The New York Times - bestselling history of the Jewish immigrants from Russia and Poland who altered the American landscape from New York to Hollywood.
The wave of Eastern European Jewish immigrants who swept into New York in the late nineteenth and early twentieth centuries by way of Ellis Island were not welcomed by the Jews who had arrived decades before. These refugees from czarist Russia and the Polish shtetls who came to America to escape pogroms and persecution were considered barbaric, uneducated, and too steeped in the traditions of the "old country" to be accepted by the more refined and already well-established German-Jewish community. But the new arrivals were tough, passionate, and determined, and in no time they were moving up from the ghetto tenements of New York's Lower East Side to make their marks and their fortunes across the country in a variety of fields, from media and popular music to fashion, motion pictures, and even organized crime.

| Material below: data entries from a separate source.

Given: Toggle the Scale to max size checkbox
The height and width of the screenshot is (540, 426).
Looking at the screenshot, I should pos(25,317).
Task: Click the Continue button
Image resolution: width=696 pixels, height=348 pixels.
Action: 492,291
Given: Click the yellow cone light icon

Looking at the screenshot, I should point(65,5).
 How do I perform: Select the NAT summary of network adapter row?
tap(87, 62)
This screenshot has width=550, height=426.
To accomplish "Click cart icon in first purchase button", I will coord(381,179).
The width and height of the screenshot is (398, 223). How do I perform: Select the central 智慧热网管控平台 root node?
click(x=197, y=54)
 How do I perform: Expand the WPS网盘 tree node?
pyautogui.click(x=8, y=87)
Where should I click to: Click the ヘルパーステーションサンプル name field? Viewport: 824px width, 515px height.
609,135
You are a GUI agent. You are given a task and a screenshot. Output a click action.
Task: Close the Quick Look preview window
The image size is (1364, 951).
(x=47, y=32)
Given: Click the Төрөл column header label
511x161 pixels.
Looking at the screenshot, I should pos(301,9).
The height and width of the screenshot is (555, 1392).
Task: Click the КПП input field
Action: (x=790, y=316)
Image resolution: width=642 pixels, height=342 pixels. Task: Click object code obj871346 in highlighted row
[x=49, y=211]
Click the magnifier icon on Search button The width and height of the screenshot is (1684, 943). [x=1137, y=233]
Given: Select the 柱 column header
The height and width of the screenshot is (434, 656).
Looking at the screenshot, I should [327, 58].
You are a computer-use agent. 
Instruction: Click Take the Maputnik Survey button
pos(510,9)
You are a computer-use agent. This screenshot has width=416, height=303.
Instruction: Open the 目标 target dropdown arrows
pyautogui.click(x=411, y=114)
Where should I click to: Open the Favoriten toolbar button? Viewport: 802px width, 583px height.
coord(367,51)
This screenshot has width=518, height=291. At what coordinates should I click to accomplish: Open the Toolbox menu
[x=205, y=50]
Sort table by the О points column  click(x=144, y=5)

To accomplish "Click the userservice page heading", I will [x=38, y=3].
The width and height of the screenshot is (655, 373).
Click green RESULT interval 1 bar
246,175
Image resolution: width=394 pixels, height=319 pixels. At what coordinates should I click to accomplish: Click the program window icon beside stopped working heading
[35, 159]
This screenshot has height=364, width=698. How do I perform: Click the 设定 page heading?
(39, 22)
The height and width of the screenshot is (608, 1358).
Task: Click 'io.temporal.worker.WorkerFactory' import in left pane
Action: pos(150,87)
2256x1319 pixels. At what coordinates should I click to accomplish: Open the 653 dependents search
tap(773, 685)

Among the unforgettable personages author Stephen Birmingham profiles are radio pioneer David Sarnoff, makeup mogul Helena Rubinstein, Hollywood tycoons Samuel Goldwyn and Harry Cohn, Broadway composer Irving Berlin, and mobster Meyer Lansky. From the author of "Our Crowd", comes this treasure trove of fascinating tales and unforgettable "rags-to-riches" success stories that celebrates the indomitable spirit of a unique community.